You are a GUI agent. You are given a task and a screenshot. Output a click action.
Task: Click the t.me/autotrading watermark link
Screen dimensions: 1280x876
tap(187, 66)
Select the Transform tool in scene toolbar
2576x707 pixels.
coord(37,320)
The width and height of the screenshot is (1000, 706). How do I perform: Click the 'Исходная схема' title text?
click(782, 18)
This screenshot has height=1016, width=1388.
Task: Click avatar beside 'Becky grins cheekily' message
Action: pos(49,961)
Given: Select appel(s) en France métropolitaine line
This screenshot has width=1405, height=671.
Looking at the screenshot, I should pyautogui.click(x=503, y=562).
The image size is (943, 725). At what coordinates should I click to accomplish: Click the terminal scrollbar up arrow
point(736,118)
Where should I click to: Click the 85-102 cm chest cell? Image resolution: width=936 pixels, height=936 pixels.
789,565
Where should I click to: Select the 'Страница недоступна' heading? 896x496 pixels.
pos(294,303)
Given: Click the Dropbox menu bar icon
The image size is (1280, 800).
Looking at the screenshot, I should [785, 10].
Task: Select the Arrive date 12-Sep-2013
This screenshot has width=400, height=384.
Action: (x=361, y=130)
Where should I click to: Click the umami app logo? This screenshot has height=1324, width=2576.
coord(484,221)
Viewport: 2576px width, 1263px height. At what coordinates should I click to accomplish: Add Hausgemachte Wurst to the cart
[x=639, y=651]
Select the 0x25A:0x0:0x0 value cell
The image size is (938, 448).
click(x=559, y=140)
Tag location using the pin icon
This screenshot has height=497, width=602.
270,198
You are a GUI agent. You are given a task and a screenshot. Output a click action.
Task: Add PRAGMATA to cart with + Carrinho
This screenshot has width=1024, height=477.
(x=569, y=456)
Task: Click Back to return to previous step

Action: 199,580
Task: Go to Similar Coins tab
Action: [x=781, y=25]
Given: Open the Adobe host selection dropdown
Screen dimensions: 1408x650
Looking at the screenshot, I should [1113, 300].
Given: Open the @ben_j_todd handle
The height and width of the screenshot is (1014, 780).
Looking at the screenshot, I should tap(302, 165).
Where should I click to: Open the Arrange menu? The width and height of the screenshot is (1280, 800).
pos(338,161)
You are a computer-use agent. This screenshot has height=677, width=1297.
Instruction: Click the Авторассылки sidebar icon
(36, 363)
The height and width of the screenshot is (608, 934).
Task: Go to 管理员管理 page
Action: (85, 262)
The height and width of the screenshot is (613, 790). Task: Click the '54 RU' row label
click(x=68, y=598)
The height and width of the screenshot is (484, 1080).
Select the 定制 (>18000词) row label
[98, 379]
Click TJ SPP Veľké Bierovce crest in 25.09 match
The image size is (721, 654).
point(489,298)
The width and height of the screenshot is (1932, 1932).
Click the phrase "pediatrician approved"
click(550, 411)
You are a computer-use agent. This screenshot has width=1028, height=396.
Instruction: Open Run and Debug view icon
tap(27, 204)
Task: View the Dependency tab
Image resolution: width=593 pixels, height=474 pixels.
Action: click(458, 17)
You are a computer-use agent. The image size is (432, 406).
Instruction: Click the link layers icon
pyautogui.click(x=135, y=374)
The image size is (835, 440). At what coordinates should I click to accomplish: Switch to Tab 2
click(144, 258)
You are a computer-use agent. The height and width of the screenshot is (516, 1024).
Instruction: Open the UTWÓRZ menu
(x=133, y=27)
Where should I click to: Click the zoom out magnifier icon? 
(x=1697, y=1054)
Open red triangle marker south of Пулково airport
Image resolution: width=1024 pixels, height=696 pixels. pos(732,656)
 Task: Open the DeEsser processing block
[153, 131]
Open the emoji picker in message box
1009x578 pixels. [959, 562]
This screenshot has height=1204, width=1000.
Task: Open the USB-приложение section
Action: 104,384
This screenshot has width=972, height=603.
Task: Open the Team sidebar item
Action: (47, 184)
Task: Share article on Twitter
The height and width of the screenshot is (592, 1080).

--

Put the lines from the one with "Task: Share article on Twitter" up to and including the last line of the records into a numbered list, omitting any blank lines.

1. Task: Share article on Twitter
2. The height and width of the screenshot is (592, 1080).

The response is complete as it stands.